To use waste as an example, mathematically it can be proven that there are 100 top diluted business names being used by 100 million businesses around the world. These users are convinced that they have trademark protection and keep spending small fortunes to stay amused of their brand name success. In reality the majority dont. Mathematically it can also be proven that there are at least 5 million businesses around the world that would directly benefit by the ownership of an exclusive name identity as a gTLD and enjoy a higher level of business marketing interaction.
With the right application and name behind it, a gTLD can be the fastest and most economical maneuver to acquire a distinct global identity. Global advertising and branding services perceive this as a threat.

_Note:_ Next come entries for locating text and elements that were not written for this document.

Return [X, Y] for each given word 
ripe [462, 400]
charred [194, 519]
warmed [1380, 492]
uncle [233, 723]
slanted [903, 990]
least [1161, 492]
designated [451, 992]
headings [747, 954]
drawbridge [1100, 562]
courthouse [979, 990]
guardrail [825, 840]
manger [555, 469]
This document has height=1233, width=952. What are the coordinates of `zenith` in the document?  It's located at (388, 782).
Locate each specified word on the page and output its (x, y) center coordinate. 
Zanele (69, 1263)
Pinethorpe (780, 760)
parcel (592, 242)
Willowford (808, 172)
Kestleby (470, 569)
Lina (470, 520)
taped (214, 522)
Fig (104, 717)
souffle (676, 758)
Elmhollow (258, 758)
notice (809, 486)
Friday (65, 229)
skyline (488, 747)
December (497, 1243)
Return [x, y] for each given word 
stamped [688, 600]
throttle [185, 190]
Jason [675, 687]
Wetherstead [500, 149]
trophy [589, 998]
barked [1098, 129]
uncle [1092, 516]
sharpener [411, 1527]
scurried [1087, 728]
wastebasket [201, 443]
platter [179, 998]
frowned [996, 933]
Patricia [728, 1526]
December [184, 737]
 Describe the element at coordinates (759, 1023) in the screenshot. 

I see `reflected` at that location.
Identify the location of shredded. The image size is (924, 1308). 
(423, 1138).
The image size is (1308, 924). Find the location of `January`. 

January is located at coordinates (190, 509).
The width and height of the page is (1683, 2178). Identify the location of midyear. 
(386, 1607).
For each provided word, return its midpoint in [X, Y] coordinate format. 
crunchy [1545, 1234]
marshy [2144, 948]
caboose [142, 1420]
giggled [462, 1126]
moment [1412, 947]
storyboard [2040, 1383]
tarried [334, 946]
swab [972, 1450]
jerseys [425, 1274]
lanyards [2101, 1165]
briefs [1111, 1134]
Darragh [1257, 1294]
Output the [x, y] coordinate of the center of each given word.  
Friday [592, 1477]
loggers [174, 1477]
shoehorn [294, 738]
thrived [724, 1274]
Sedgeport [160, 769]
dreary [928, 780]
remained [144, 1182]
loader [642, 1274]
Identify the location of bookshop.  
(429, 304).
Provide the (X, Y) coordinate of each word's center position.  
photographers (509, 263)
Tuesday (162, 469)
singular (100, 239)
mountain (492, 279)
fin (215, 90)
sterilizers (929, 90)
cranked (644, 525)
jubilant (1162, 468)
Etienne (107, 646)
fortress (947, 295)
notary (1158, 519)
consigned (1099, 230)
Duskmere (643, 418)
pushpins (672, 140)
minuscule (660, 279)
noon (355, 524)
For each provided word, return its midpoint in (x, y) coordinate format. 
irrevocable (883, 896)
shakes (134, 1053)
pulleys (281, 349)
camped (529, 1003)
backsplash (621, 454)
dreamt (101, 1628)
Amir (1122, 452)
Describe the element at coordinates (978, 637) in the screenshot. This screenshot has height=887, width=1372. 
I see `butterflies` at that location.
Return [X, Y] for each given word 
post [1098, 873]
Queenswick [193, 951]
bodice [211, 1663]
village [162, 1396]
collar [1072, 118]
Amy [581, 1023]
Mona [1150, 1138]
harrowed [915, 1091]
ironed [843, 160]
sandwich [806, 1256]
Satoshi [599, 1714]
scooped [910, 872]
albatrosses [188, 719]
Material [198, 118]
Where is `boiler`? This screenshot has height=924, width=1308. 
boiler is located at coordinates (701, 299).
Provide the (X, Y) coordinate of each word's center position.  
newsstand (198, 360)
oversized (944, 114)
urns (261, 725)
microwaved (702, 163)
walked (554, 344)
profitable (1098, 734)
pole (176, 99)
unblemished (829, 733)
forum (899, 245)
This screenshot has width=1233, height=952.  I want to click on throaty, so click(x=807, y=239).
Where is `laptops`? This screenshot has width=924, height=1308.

Trademarks have served the society very well over the last few centuries and today they still play the most critical role in defining and protecting the rightful owners of marks. However, the procedural sluggishness fails to match the requirements of cyber speed. Somehow if the name filing complexities and country by country conflicts with legal variance could be automated to create graphical easy to decipher charts the losing battles or winning streaks would save billions in wasted endless chase.
On the other hand the domain name registration system from the inception had no regard for trademark rule of law as first come first serve basis was indirectly created to allow Intellectual Property theft in broad day light. Decades later, it created booming defensive registration industry and also the URDP uniform domain name conflict resolution policy applications; where appointed lawyers decide the future of conflicting domain names for several thousands of dollars. Currently, there are some 2-4000 such conflicting cases being processed each year. Are the two systems feeding each other, where are the better and streamlined procedures to eliminate waste caused by easy and simple access to initiate conflict?
Is global silence really that golden? Such granular nomenclature issues were never discussed in-depth at any forum of ICANN or by any other concerned organization where the centrality of agenda challenged the current trademarking and global name branding procedures and focused on the future of the global naming complexities in juxtaposition to global domain name expansion. Instead, some mythical fear mongering has been created by global branding agencies and law firms where half knowledge amongst the top global cadre was used to its greatest advantage. The granular debate for now is simply lost in the fog of war. ICANN has taken the bull by the horn. The opposition to GTLD is huge and the spectators are slowly warming up for the fight.